Из наших двух окон одно выходило во двор, прямо на флигель, и в жаркие летние дни я наблюдал, как она, вернувшись домой после утренней смены, выходила в сад загорать — в красном цветастом купальнике, в широкополой шляпе, как в фильмах про дореволюцию, в незастегнутых босоножках, шлепавших при каждом шаге по пяткам. Дверь флигеля просматривалась свободно, там я мог ее хорошо разглядеть, но дальше начинались густые заросли, да еще забор, да еще расстояние метров пять, да невозможность высунуться в окно — решетки, так что тут уж напряженному моему взгляду доставались только отдельные пятна. Если голое тело — значит, рука или нога, если красная ткань — значит, что-то другое, что именно, это был вопрос воображения. И только лицо не оставляло сомнений: ухо со светлым завитком шестимесячной завивки, или часть щеки с уголком рта, или переносица и один глаз — оба не умещались ни в каком из просветов…
И поэтому, когда она была еще у двери, сходила вниз по деревянным ступенькам, поправляла шляпу и шлепала босоножками, я вцеплялся взглядом в ее фигуру, многократным обводом закреплял ее в памяти, чтобы потом, в саду, по немногим видимым деталям дополнять, дорисовывать, восстанавливать. И тяжелая, хлопотливая эта работа волновала меня гораздо больше, чем простое разглядывание ясно видимого. Я любил именно ту женщину, воображаемую и почти скрытую в листве, она была здесь главным действующим лицом, эта же, у двери, играла вспомогательную, чисто служебную роль.
(Это ведь и вообще так. Всякий факт жизни, всякая реальность только на то и годятся, чтобы служить исходным материалом для образа. Образ — вот наша ежеминутная цель. И женская нагота — вопиющая реальность — волнует нас меньше, чем полунагота, которая есть не что иное, как образ этой реальности…)
Я вставал с дивана, выходил во двор, медленно приближался к забору флигеля, медленно-медленно шел вдоль него, гроздья сирени с той стороны (свесившиеся наружу все уже были оборваны) окутывали мне голову душным своим ароматом, а за ними в гуще кустов и цветов, там, где «угадывается качель, недомалеваны вуали», был слышен скрип гамака и ее голос, звавший дочь: «Асенька, Ася, не плачь, вставай скорее, иди к маме, мама Асю обнимет, мама Асю поцелует…» Обнимет, поцелует… обнимет, поцелует…

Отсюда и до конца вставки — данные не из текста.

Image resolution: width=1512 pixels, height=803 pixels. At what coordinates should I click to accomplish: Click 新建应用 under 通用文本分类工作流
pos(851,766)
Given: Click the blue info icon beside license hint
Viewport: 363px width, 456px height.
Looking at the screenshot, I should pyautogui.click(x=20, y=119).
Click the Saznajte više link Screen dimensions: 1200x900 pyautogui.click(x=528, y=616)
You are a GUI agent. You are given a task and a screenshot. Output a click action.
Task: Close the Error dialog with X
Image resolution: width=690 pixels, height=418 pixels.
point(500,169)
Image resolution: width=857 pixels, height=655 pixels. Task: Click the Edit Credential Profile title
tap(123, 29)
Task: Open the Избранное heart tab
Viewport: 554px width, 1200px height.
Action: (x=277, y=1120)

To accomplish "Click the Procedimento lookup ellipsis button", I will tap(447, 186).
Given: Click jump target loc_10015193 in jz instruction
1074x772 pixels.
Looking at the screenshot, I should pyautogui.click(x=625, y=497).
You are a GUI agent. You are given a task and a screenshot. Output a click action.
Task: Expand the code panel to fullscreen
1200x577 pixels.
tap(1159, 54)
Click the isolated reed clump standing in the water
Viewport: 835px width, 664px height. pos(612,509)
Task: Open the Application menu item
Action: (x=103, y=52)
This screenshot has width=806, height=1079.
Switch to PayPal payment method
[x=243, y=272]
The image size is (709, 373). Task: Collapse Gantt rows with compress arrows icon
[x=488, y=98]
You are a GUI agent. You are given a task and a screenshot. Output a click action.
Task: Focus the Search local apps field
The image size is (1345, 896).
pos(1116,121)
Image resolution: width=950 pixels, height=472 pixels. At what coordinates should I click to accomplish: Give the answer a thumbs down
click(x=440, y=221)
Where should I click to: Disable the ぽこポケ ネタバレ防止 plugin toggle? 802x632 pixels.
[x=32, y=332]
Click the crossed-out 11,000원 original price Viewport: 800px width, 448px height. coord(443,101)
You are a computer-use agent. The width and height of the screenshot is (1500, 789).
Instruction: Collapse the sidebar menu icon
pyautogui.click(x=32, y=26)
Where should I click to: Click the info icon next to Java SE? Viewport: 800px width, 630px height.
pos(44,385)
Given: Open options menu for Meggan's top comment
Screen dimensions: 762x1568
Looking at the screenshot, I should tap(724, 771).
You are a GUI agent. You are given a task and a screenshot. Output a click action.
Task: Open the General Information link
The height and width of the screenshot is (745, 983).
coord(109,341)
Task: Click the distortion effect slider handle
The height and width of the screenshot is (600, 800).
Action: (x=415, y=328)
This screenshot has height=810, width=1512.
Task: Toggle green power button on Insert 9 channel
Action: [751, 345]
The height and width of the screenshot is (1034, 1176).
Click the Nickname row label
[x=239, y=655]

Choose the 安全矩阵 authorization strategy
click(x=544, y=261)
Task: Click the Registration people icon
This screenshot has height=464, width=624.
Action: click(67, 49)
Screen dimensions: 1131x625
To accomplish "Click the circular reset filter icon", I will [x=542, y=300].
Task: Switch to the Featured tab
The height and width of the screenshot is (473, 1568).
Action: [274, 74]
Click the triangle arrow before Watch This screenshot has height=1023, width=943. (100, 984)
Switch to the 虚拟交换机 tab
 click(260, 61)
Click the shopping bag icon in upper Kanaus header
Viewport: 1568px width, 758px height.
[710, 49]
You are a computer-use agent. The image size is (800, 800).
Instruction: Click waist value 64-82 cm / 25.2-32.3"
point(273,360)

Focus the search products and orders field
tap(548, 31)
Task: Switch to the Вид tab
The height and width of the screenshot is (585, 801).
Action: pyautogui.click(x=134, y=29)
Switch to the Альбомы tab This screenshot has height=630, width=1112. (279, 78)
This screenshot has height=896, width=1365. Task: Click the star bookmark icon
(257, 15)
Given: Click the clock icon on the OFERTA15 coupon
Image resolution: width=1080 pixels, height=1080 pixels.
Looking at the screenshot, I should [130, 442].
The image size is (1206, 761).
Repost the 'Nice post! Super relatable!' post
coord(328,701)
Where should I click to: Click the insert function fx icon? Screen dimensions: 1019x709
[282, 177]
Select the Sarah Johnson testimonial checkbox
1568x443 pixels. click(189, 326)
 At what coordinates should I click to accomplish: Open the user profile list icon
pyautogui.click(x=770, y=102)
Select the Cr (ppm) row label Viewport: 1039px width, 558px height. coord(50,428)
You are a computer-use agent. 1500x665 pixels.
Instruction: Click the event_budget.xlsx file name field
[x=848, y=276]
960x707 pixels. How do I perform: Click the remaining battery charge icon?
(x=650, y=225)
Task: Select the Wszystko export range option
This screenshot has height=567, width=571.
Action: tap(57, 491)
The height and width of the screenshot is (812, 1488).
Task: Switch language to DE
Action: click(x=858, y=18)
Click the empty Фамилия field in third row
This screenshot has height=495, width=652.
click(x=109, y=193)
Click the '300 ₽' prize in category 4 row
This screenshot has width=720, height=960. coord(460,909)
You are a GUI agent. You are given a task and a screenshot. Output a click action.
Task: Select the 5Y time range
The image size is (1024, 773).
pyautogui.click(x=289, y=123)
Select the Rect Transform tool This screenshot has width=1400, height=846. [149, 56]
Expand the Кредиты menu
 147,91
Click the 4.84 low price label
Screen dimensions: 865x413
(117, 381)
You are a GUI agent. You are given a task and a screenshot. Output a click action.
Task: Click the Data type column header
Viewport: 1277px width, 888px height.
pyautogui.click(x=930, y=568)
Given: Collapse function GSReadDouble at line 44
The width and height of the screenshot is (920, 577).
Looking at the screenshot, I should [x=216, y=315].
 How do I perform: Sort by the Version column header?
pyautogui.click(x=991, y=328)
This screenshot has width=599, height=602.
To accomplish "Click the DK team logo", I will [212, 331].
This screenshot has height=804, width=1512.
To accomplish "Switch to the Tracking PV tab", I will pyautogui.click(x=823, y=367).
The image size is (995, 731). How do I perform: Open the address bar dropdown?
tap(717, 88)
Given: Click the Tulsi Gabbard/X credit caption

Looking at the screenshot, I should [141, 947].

И вот однажды… Но это и была бы история, которую следовало бы мне сочинить. И уж я бы постарался, поместил в нее все, что надо. Там был бы и негромкий зов, окликание по имени,
«Тебе хорошо со мной, правда?» — «Господи, ты еще спрашиваешь! Как я прежде жила без тебя — и представить себе не могу…»
2
Года за полтора до того я лежал в больнице со скарлатиной — оказалось, что ею можно болеть и в таком, нескарлатинном возрасте. Нас было пять человек мальчишек от двенадцати до пятнадцати лет, и положили к нам совсем уже взрослого парня, двадцатилетнего солдата — татарина Лешку. Его привезли прямиком из казармы, он работал в стройбате крановщиком, был он красив, весел и бодр, говорил и балагурил почти без умолку. Отношение его к лежанию в больнице оказалось прямо противоположным нашему: то, что для нас было наказанием и неволей, он воспринимал как свободу и праздник. «Солдат спит — служба идет». Единственно, что его расстраивало, это отсутствие женщин. «Систра! — говорил он миловидной, фигуристой Зине. — Систра! У миня жар, у миня высокая тимпиртура». — «Вы же сегодня меряли, — строго отвечала Зина, — у вас тридцать шесть и семь». — «Мирил, мирил. Плоха мирил, тирмометыр плохой…» — «Ну, померяйте еще, я сейчас принесу…» — «Ни нада! Ни нада! Ни на-да мни твой тирмометыр, ниправильный он». — «Странный вы человек, Бидердинов, как же я узнаю вашу температуру?» — «Как узнаешь? — хитро взглядывал на нее Лешка. — Как узнаешь? А просто узнаешь. Ложись со мной в постель — вот и узнаешь!» — «Как вам не стыдно, — вскидывалась Зина, — здесь же дети!» — «А дети выйдут, погулять пойдут, детям очень гулять нада, а мы с тобой тимпиртуру помириим». Зина фыркала, краснела и уходила. Лешка хохотал ей вслед. «Она ни против, — объяснял он нам, — только ниудобна ей, нипрылична, женщина все же…»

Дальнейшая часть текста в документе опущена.